Now he is looking for a new home for his savings. “I have long thought about buying property in Berlin,” he says as he pauses on the doorstep of the Berlin Savings Bank near the Friedrichstrasse train station. “Now I’m doing it. I will put everything I have, including money parked in Austria, into this.”
He is not alone. Anecdotal evidence shows the surprise statement this week from Angela Merkel, chancellor, that all savings were safe was a wake-up call for a country that had treated the global financial crisis as a remote threat on a par with climate change or jihadist terrorism.
“All hell is breaking loose here,” says the lady on the savings bank’s hotline. “Since Monday it’s been an uninterrupted flood of calls.”
A bank manager who asked not to be named describes the reaction to Ms Merkel’s statement as: “Ouch! I’d better look into this crisis thing.” The guarantee, he says, “seems to have alerted people to something they ought to be worried about but haven’t been so far”.

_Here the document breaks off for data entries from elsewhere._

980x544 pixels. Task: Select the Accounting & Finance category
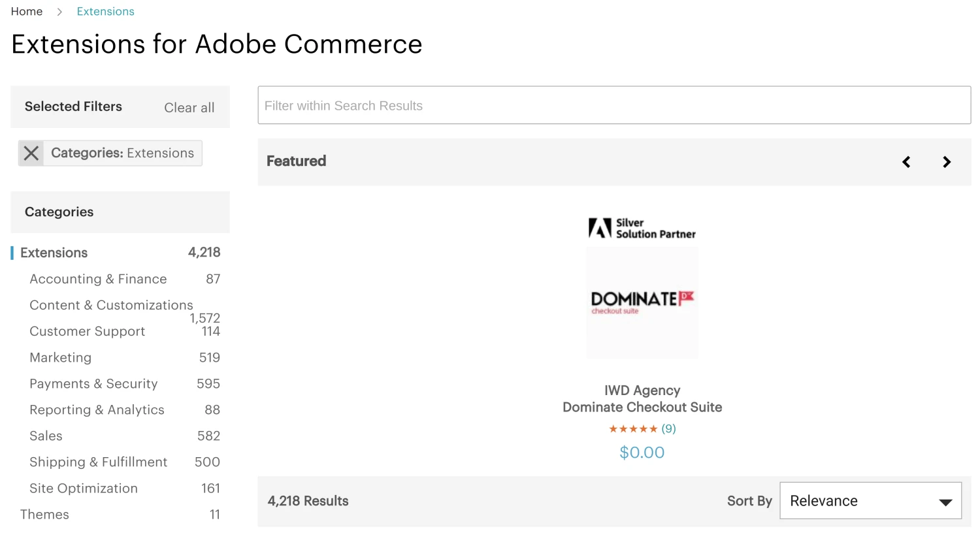click(98, 280)
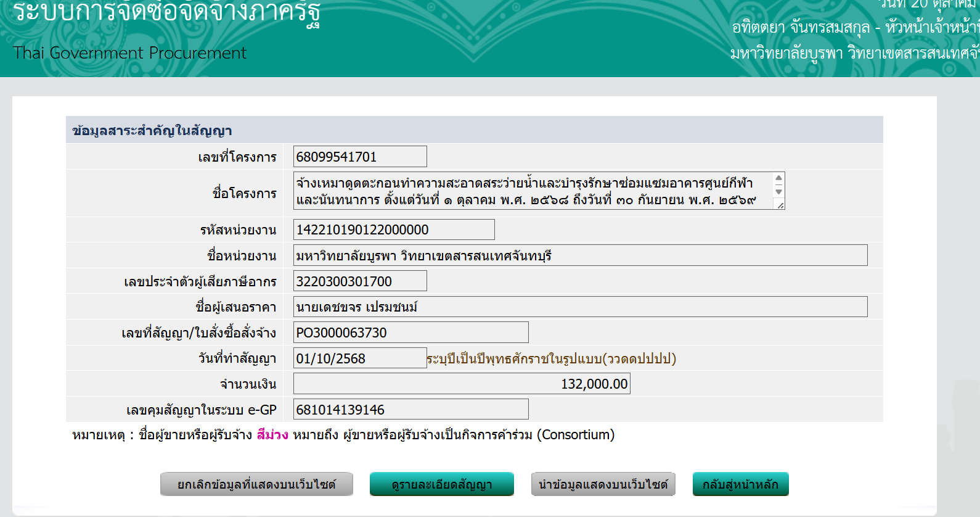Image resolution: width=980 pixels, height=517 pixels.
Task: Open contract details with ดูรายละเอียดสัญญา button
Action: click(x=441, y=484)
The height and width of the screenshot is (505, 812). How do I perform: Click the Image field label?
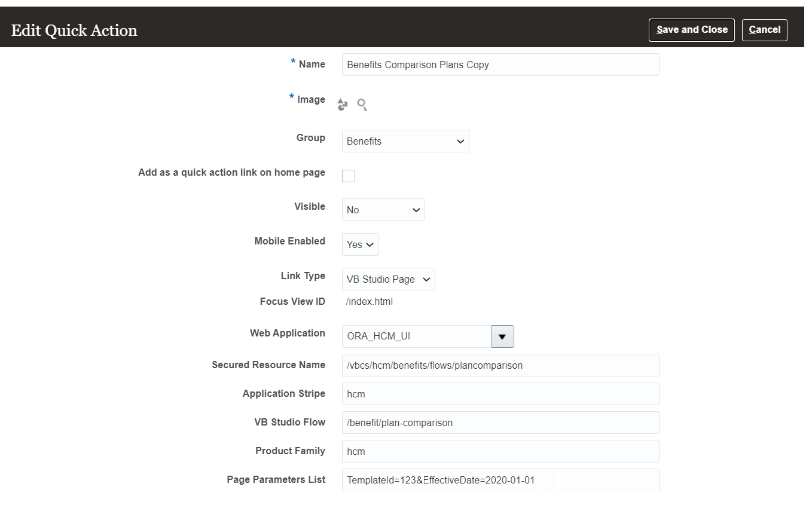pyautogui.click(x=311, y=100)
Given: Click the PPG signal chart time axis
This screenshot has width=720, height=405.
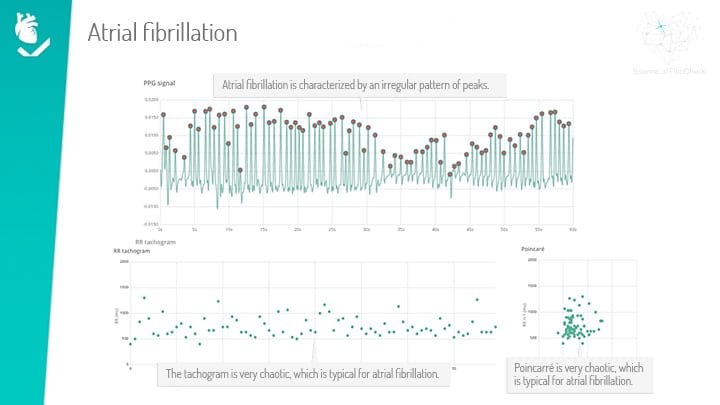Looking at the screenshot, I should [367, 227].
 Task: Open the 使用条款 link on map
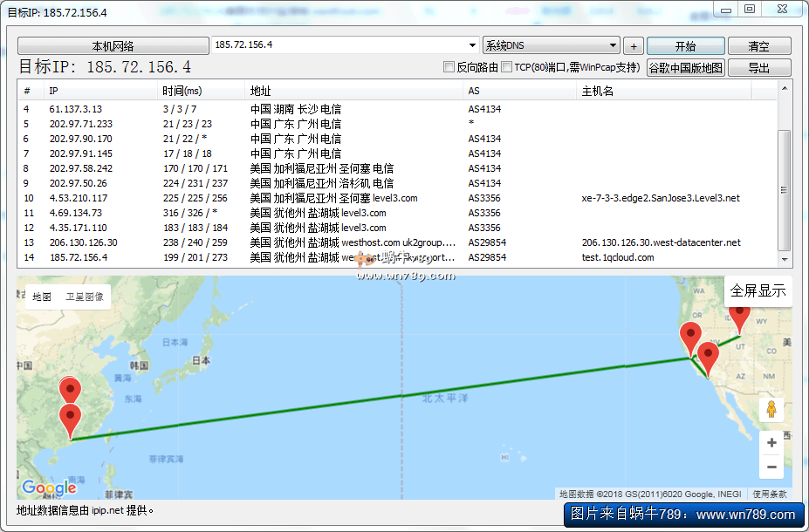click(769, 494)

Such feelings have been exacerbated by signs that the financial crisis is affecting the real economy, making it more difficult for companies in industry and small businesses to secure refinancing.
Constanze Stempel, a spokeswoman for Berlin Landesbank, says: “We have seen a huge increase in demand for information this week. People want to know what forms of savings are covered by the guarantee and also what they should do with their long-term investments.”

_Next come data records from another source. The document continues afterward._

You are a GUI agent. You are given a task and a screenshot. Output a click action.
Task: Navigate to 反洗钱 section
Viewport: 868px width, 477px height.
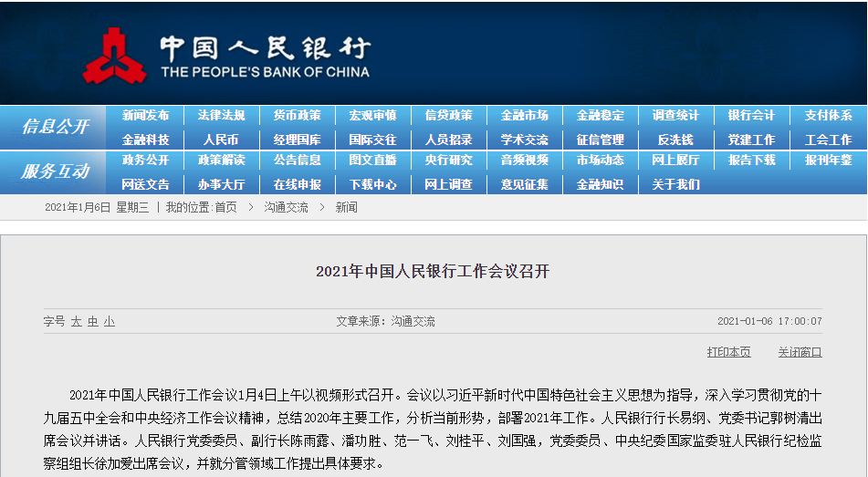click(675, 140)
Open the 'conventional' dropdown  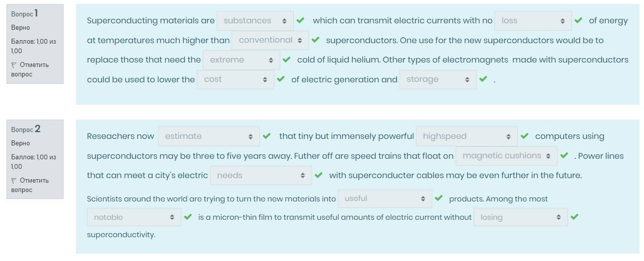coord(270,40)
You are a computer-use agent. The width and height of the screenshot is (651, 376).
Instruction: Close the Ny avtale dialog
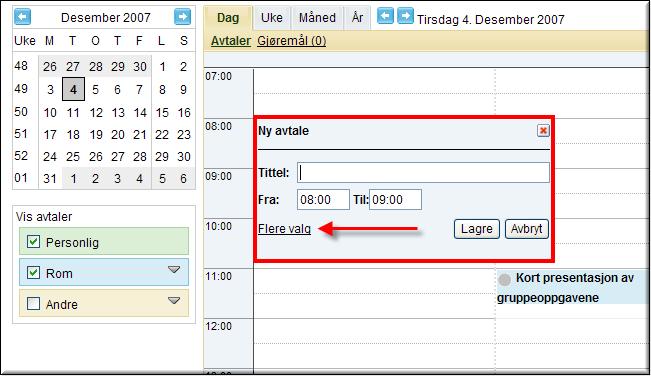click(x=543, y=131)
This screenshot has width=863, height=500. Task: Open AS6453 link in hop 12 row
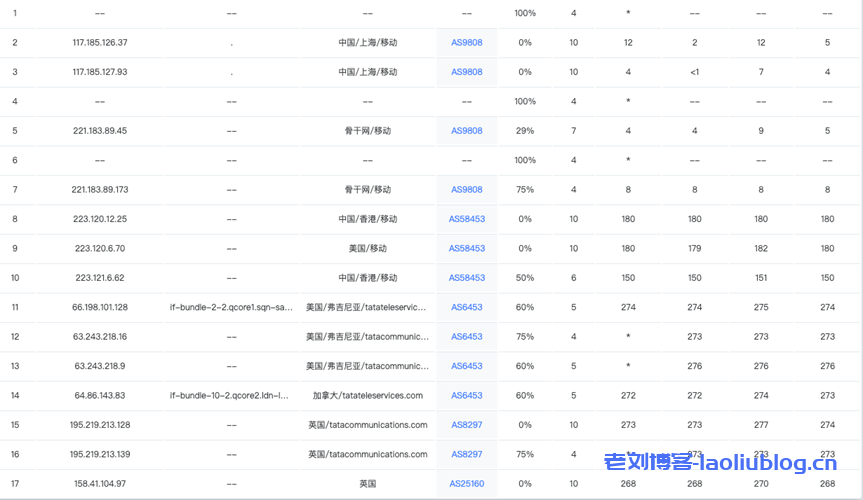[466, 337]
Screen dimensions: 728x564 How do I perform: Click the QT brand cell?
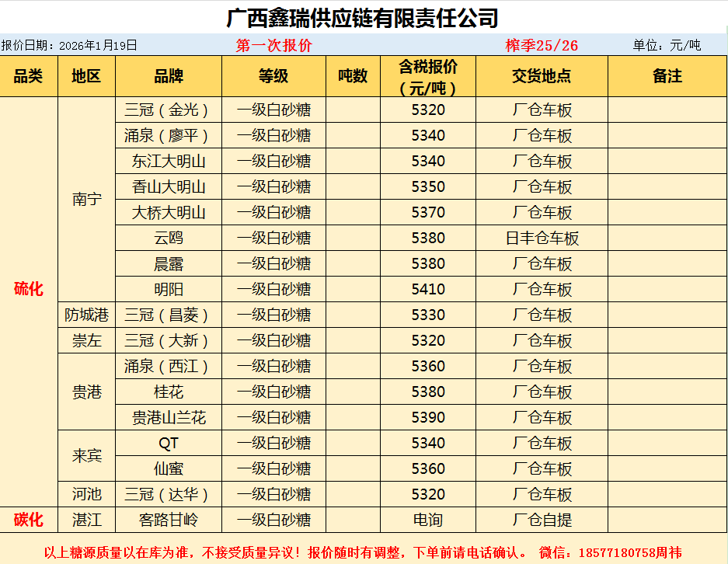click(x=169, y=444)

Thomas Kramer, deputy editor of WISO, the ZDF television network’s flagship consumer programme, says: “The sentiment used to be that the crisis could be contained to the financial sector and that Germany had good economic fundamentals. This week, people are asking about their shares, whether they should buy gold or put their money into property.”

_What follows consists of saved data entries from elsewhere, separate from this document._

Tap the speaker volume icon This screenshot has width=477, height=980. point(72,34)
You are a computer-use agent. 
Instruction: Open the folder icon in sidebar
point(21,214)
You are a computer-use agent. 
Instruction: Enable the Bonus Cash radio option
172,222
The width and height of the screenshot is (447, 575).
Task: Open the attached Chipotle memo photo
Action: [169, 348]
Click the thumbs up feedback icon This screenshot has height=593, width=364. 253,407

A snap poll of passers-by on the Friedrichstrasse showed anger at US bankers. The mild schadenfreude that initially greeted the crisis was giving way to personal concerns about the future.
“I need a small loan,” says Andelo Abanto, a 30-year old self-employed cleaner. “I think I might have to rush to get it now. The more I wait, the higher the rates will be.”
Some savings banks, often perceived by the public as safer than commercial banks, are witnessing fresh customer interest.
Hans-Dieter Homberg, chief executive of Taunus Sparkasse, a small regional savings bank, says: “We are seeing more requests from clients, both old and new, who want to open an account here as fast as possible, some of them with large deposits.”
As often in times of uncertainty, the media have been in the spotlight and some government officials have accused journalists of stirring a sense of alarm.
Although data showing an increasing demand for cash in the eurozone were the main trigger for Ms Merkel’s guarantee announcement, Stefan Olbermann, a finance ministry spokesman, says the tenor of news programmes the previous week also influenced the decision. “I don’t spend much time watching TV, but it seems you cannot switch it on without landing on a talk show discussing the financial crisis these days,” he says.
An Infratest opinion poll for the ARD public-sector channel conducted last week showed a quarter of respondents had asked their banks about the safety of their deposits, while 20 per cent had taken measures to re-organise their savings. New surveys being conducted this week could reveal rising concern.